# uniqueness of log

• Feb 21st 2009, 10:45 AM
manjohn12
uniqueness of log
Fix $b>1$ and $y>0$. Prove that there is a unique real $x$ such that $b^{x} = y$.

So to show uniqueness we need to consider the following: if $b^{x} = y$ and $b^{l} = y$ then $y = l$. But first we want to show that $b^{x}$ is monotonically increasing.

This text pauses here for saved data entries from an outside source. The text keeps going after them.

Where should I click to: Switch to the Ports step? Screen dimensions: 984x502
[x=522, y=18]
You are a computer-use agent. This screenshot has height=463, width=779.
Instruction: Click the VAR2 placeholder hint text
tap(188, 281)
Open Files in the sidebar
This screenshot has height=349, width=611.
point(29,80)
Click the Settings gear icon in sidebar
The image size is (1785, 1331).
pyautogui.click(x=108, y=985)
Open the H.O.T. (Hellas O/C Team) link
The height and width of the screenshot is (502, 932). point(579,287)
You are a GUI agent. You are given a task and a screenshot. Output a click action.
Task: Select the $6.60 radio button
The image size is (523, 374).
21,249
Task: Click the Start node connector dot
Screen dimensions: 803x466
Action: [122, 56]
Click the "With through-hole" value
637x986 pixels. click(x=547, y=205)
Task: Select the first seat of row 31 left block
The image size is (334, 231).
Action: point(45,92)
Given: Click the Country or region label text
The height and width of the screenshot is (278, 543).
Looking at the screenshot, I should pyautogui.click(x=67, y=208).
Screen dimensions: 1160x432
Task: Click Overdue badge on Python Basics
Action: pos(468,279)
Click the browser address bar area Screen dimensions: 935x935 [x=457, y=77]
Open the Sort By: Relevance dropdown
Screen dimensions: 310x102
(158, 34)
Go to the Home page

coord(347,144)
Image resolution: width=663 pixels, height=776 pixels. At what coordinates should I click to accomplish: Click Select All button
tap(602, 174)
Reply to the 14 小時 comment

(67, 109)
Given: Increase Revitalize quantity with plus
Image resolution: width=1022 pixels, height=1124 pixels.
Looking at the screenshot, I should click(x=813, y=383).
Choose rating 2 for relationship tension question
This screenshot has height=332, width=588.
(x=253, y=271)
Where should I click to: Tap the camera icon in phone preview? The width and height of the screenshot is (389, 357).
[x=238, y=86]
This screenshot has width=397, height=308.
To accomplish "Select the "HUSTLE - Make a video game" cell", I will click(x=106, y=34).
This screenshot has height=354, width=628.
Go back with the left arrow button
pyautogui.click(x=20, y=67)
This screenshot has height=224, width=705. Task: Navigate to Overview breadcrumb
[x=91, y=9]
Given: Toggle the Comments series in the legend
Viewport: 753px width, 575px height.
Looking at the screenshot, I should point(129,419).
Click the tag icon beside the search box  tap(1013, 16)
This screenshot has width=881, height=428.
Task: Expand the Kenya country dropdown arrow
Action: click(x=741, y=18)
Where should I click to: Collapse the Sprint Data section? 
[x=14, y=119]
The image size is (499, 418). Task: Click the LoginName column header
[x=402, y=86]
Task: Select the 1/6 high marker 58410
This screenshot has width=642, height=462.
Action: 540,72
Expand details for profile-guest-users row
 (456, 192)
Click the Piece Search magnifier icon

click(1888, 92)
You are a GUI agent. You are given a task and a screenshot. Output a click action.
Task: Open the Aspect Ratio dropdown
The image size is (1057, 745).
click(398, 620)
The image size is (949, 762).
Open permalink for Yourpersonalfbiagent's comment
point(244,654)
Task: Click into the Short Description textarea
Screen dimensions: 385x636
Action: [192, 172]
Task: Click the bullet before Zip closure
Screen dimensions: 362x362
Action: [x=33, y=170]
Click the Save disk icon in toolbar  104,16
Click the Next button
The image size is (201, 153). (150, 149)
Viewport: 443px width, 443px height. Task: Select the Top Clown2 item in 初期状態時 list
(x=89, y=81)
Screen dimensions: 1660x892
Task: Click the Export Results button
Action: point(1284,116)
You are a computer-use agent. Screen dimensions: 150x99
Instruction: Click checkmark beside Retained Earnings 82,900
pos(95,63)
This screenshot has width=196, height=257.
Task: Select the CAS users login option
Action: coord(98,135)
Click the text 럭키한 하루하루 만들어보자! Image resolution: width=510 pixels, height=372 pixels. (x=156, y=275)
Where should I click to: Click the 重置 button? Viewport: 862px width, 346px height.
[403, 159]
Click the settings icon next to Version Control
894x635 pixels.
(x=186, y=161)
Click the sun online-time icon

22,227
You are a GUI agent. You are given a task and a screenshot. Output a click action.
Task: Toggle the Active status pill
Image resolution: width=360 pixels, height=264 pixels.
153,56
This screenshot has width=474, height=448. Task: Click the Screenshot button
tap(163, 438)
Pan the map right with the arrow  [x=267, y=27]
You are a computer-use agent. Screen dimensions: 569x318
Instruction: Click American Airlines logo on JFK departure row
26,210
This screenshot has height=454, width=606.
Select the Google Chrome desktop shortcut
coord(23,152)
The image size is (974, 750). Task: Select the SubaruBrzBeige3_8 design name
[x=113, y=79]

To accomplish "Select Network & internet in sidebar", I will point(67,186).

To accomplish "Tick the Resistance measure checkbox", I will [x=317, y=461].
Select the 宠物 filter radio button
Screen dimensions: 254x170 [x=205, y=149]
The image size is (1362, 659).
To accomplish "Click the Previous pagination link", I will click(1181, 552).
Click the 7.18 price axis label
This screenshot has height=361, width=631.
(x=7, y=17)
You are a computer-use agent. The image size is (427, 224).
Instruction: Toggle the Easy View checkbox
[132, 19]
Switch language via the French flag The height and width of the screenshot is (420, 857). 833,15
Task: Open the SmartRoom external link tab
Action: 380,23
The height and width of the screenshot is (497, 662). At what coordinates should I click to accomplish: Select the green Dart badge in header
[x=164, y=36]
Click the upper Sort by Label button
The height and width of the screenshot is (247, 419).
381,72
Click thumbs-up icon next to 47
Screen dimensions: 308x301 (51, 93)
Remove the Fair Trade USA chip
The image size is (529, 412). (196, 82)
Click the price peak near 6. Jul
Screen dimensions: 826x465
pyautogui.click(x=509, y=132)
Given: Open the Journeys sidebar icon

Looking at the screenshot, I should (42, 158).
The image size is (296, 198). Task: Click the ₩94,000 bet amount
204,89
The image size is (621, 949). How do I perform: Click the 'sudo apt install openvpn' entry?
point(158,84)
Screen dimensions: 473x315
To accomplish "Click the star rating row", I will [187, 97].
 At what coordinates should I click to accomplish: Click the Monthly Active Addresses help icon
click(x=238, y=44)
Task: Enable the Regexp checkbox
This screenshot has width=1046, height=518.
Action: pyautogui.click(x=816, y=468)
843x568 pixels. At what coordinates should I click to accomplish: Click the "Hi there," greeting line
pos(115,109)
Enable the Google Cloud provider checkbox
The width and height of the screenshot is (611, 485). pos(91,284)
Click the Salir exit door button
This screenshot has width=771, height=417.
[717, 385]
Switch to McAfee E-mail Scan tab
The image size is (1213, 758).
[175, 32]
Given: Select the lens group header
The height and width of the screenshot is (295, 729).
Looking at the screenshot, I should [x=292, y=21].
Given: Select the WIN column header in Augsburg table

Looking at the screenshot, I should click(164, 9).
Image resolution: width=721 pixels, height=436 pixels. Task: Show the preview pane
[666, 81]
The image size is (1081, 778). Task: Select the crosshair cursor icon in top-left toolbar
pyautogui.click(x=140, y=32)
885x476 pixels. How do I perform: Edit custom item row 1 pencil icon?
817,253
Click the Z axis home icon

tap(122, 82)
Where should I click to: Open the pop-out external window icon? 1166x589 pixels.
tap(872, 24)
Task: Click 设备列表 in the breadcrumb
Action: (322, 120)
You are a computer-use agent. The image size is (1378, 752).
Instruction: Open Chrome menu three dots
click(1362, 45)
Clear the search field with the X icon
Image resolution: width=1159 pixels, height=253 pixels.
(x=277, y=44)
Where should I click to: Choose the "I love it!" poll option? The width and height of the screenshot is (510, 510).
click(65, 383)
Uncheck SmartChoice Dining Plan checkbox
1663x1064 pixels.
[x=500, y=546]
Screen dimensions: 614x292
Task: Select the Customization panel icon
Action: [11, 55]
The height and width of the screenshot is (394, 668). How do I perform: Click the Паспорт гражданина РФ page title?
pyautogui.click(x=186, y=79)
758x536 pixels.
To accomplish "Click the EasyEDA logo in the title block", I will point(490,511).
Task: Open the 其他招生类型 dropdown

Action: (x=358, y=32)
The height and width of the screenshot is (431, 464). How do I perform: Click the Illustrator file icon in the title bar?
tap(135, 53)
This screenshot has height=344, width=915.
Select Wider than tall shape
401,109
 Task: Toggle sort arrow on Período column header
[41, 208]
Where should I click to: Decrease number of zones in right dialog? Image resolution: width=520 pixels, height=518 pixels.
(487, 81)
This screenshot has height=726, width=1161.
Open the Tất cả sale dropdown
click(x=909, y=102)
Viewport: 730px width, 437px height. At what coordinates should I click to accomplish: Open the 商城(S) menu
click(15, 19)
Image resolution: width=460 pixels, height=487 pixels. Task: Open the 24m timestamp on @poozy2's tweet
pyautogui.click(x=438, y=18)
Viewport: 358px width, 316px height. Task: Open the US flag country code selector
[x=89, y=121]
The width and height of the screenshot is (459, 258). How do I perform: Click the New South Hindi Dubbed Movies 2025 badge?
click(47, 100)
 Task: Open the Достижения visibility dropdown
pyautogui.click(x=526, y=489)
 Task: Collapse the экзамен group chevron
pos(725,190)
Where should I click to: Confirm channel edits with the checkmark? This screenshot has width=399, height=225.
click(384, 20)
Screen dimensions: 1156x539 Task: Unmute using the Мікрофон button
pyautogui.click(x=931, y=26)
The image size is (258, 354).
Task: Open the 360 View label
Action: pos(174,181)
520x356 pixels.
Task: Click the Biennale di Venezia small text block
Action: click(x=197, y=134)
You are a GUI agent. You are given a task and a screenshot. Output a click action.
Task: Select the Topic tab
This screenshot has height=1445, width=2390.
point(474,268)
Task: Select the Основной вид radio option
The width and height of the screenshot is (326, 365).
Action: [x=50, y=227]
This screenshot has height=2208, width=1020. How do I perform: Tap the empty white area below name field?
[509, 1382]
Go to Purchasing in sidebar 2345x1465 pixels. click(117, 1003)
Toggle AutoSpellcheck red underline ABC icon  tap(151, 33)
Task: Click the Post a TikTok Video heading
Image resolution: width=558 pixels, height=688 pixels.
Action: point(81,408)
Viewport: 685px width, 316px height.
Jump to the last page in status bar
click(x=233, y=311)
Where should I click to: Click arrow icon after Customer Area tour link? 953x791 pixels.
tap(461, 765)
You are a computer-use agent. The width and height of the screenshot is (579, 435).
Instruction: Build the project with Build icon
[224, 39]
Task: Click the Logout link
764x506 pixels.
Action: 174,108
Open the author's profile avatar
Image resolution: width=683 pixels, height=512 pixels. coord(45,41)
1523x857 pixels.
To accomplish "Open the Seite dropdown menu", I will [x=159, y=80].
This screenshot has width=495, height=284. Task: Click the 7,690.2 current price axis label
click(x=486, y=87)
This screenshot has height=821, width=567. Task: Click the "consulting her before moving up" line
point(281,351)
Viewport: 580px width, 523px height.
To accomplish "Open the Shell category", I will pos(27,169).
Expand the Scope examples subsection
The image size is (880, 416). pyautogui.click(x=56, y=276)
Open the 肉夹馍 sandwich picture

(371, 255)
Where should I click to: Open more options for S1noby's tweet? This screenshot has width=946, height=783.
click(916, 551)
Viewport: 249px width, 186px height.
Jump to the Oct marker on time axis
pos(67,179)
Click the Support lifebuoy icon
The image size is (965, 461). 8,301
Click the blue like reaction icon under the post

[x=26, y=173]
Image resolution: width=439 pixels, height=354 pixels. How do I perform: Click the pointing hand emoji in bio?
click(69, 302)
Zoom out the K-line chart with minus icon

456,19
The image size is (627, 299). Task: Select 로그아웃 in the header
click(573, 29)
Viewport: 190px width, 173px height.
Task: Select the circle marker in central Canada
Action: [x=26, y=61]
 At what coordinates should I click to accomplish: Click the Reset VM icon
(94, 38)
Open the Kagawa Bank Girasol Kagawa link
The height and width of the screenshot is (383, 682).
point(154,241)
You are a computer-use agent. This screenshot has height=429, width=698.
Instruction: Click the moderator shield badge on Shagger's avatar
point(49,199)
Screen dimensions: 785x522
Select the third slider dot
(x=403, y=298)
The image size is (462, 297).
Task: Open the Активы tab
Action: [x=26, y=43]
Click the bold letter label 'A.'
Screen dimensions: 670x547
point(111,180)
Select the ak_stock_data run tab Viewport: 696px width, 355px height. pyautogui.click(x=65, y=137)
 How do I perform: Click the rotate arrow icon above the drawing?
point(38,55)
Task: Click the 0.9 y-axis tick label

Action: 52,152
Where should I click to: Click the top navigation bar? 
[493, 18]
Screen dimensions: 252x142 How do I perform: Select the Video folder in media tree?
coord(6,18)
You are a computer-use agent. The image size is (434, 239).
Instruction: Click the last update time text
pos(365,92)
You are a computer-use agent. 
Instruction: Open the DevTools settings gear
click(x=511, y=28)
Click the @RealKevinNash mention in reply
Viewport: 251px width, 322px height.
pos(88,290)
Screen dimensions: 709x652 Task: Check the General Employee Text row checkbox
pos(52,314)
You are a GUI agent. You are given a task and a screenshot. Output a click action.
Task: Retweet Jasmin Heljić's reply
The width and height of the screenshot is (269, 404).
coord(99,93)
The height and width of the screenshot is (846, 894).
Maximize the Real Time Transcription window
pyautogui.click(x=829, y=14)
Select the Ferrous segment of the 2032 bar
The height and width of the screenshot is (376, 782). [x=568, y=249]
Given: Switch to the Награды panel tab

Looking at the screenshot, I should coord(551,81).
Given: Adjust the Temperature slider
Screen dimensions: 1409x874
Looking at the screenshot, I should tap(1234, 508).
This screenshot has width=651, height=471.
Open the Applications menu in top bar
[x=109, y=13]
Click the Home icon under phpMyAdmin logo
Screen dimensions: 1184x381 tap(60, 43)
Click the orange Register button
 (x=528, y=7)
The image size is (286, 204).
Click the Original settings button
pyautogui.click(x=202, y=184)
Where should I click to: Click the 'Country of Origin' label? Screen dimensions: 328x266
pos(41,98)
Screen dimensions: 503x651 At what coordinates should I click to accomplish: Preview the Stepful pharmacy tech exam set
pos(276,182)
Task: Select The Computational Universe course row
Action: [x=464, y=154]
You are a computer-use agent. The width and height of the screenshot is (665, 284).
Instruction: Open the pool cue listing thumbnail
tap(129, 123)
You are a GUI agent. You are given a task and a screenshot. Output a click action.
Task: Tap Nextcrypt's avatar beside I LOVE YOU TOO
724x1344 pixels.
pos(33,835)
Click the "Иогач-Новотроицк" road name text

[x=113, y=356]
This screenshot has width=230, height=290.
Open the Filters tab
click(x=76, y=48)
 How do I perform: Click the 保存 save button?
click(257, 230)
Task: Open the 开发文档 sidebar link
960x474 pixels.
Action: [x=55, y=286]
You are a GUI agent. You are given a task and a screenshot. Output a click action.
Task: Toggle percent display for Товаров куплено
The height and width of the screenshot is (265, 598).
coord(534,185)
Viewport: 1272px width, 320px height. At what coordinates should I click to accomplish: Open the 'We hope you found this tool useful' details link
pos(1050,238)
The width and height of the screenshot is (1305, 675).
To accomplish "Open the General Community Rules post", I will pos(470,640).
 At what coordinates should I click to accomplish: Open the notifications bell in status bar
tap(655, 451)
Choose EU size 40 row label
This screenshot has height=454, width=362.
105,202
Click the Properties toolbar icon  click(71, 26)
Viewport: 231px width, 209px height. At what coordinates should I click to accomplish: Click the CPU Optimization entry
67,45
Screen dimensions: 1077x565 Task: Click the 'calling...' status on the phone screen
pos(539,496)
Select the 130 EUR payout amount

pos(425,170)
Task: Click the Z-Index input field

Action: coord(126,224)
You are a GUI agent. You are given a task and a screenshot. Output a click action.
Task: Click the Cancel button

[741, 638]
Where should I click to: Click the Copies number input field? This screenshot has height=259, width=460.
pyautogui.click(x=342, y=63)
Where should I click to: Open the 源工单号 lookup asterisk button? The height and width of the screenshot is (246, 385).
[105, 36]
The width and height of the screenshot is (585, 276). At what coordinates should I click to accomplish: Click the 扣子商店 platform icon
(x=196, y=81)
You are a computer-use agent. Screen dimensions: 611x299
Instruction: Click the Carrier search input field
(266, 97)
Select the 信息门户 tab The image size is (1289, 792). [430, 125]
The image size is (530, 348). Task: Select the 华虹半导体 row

So for any positive integer $n$, $b^{n}-1 \geq n(b-1)$. We can show this by factoring the LHS as $(b-1)(b^{n-1}+b^{n-2}+b^{n-3} + \ldots + b^{2} + b+1) \geq (b-1)n$. So $b-1 \leq \frac{b^{n}-1}{n}$. Or $b-1 \geq n(b^{1/n}-1)$. From here what do we do?
• Feb 21st 2009, 11:22 AM
manjohn12
In other words the strategy is that we need to consider a set....show that $x$ is the supremum of that set...and then show uniqueness?
• Feb 21st 2009, 02:13 PM
manjohn12
See what is the point of showing that is is strictly increasing? I see. Because you can show uniqueness by exploiting monotonicity.
• Feb 21st 2009, 02:49 PM
manjohn12
Let us consider the slightly different problem of showing that there is a unique $b$. So we fix $x, y>0$. Then uniqueness follows because $0 < y_1 < y_2 \implies y_{1}^{n} < y_{2}^{n}$. And to show existence we consider the set of $t$'s such that $t^n < x$.

So we use this same set in our problem. But we are trying to use this strategy: $\text{monotonic increasing} \implies \text{uniqueness}$.